Ukraine’s parliament, known as the Verkhovna Rada, approved amendments to the country’s bill on virtual assets on Thursday. Rada voted 272 out of 365 in favor of the amended bill, which finally makes Bitcoin legal in a country that has seen immense adoption in recent years.

The passing of the bill is the culmination of the legislative process that has taken close to two years, after the bill on virtual assets was introduced to the Rada back in May 2020. It proposed creating an entirely new regulatory body to oversee the industry. 

In September 2021, it was approved by parliament, but President Volodymyr Zelensky vetoed it, saying that Ukraine couldn’t afford a new authority just for digital assets. He sent the bill back to parliament, and after the amendments, it has finally passed.

In its new state, the bill doesn’t recognize Bitcoin as legal tender.

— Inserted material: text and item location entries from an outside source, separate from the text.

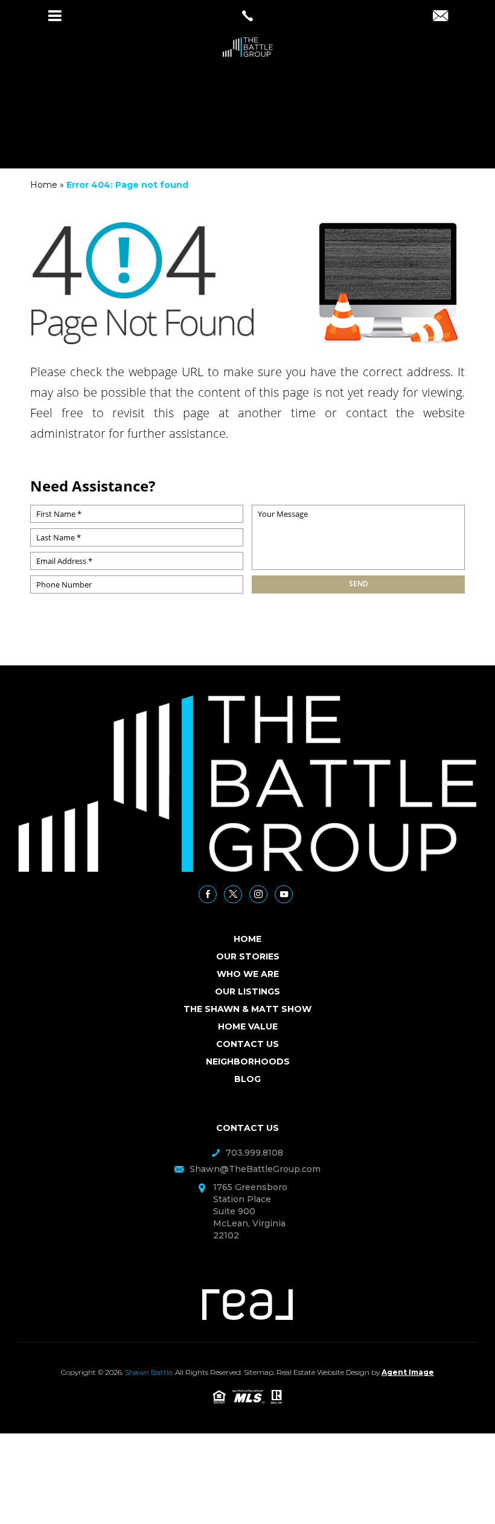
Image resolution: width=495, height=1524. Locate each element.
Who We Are (248, 974)
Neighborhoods (248, 1061)
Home (247, 938)
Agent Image (408, 1372)
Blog (247, 1079)
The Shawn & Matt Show (247, 1009)
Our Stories (247, 956)
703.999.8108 (254, 1152)
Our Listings (247, 991)
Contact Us (247, 1044)
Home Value (248, 1026)
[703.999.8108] (247, 15)
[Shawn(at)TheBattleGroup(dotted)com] (440, 17)
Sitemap (258, 1372)
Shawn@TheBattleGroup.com (255, 1169)
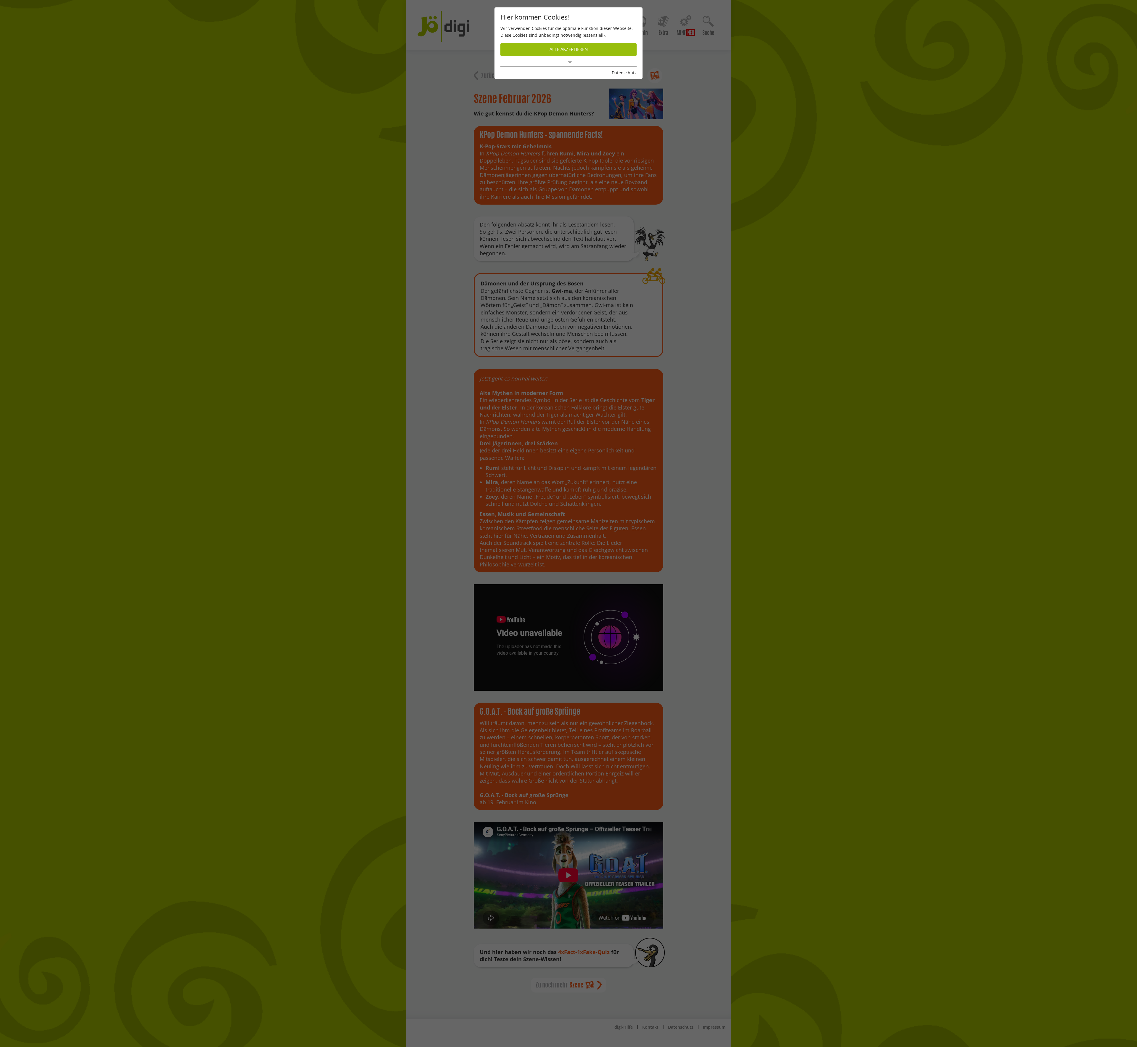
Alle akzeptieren (569, 49)
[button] (568, 62)
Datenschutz (624, 73)
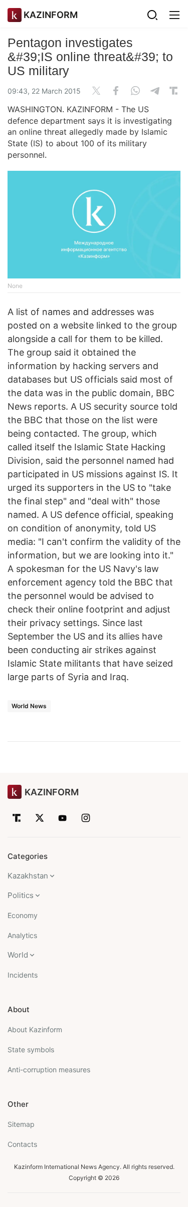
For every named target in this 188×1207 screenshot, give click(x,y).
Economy (23, 915)
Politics (21, 895)
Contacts (22, 1144)
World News (29, 706)
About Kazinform (35, 1029)
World (18, 955)
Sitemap (21, 1124)
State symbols (31, 1049)
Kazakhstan (28, 875)
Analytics (22, 935)
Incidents (23, 975)
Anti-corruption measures (49, 1069)
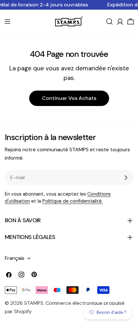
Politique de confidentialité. (72, 201)
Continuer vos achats (69, 98)
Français (14, 258)
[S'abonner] (126, 177)
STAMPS (33, 303)
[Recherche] (109, 21)
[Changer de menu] (7, 21)
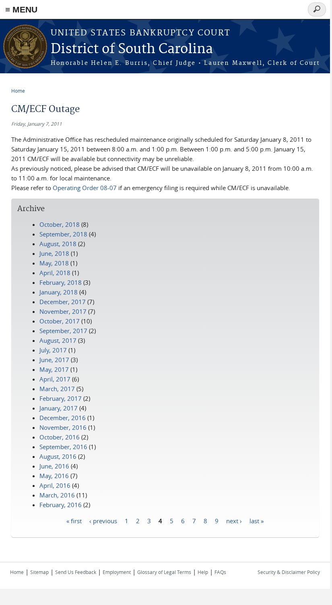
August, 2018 (57, 244)
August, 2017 (57, 340)
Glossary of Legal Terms (164, 572)
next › (234, 520)
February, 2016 (60, 505)
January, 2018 (58, 292)
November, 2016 (63, 427)
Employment (117, 572)
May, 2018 (54, 263)
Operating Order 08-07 (85, 188)
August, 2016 (57, 456)
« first (74, 520)
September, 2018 (63, 234)
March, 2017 (57, 389)
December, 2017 (62, 302)
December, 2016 (62, 418)
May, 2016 (54, 476)
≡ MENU (21, 9)
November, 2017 (63, 311)
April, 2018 (54, 273)
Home (18, 90)
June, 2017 (54, 360)
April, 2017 (54, 379)
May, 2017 (54, 369)
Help (203, 572)
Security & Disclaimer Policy (289, 572)
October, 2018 (59, 224)
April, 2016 (54, 485)
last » (257, 520)
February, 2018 (60, 282)
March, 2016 (57, 495)
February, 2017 (60, 398)
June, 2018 (54, 253)
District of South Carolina (132, 49)
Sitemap (39, 572)
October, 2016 (59, 437)
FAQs (220, 572)
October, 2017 (59, 321)
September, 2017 (63, 331)
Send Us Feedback (75, 572)
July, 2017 (53, 350)
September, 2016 (63, 447)
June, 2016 (54, 466)
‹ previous (103, 520)
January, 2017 (58, 408)
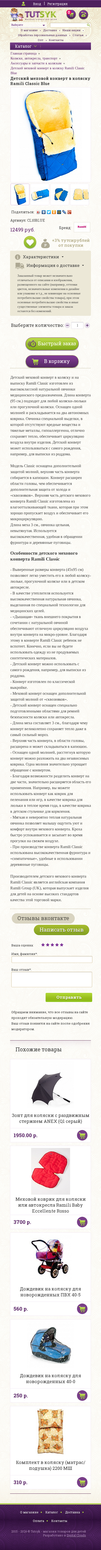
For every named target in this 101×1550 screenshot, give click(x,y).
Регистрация (57, 4)
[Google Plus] (69, 212)
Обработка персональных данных (42, 35)
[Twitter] (48, 212)
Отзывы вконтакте (43, 918)
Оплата (38, 1521)
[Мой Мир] (59, 212)
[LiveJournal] (64, 212)
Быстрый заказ (57, 343)
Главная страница (24, 53)
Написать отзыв (61, 929)
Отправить (69, 997)
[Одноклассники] (54, 212)
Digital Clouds (76, 1535)
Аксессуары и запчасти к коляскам (36, 63)
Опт (40, 40)
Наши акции (71, 30)
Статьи (78, 35)
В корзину (57, 361)
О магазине (29, 30)
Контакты (56, 40)
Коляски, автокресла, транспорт (34, 58)
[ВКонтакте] (43, 212)
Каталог (51, 1512)
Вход (37, 4)
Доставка (50, 30)
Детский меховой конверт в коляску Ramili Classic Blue (48, 70)
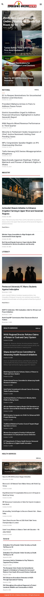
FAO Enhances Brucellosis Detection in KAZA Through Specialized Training (18, 579)
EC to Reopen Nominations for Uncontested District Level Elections (19, 64)
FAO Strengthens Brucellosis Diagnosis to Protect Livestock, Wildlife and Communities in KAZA (19, 586)
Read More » (5, 227)
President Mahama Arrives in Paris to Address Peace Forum (18, 105)
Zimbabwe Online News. (21, 595)
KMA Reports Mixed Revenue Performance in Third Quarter (21, 124)
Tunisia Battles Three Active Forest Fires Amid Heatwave (19, 49)
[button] (2, 4)
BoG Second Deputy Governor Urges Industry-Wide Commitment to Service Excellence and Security (19, 243)
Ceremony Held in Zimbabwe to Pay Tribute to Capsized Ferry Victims (18, 561)
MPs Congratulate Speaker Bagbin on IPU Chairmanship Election (20, 144)
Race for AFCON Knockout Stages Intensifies (21, 469)
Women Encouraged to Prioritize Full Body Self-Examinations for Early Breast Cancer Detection (19, 434)
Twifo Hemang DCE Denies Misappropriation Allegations (21, 152)
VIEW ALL (36, 89)
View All (38, 328)
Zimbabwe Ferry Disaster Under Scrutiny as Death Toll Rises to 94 (21, 21)
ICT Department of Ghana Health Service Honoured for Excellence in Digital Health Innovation (21, 442)
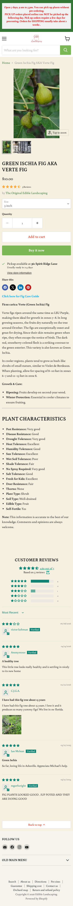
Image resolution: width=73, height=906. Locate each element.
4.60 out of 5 (47, 568)
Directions (40, 881)
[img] (10, 624)
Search (12, 881)
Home (6, 62)
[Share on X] (13, 287)
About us (25, 881)
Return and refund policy (46, 890)
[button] (19, 581)
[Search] (65, 50)
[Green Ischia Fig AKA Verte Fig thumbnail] (6, 147)
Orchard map (20, 890)
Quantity (7, 213)
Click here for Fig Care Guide (20, 296)
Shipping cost (34, 886)
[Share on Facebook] (5, 287)
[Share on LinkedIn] (20, 287)
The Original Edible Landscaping (26, 193)
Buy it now (36, 250)
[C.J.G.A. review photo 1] (11, 724)
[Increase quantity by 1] (37, 223)
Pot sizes (55, 881)
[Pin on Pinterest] (28, 287)
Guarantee (16, 886)
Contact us (52, 886)
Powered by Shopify (36, 898)
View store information (19, 272)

However, it gives it legal recognition and backing, which according to the Ministry of Digital Transformation, will provide market participants the assurance and protection they have long sought.

“This will legalize crypto exchangers and cryptocurrencies, and Ukrainians could protect their assets from possible abuse or fraud,” Mykhailo Fedorov, the Minister of Digital Transformation, commented.

“Market participants will receive legal protection and the opportunity to make decisions based on open consultations with government agencies,” he added.

While the Ministry praised the passing of the bill, it was one of the casualties of the bill’s regulatory pruning. Previously, three agencies had been put in charge of the sector, with a fourth one proposed. However, with the amendments, the Ministry of Digital Transformation was dropped.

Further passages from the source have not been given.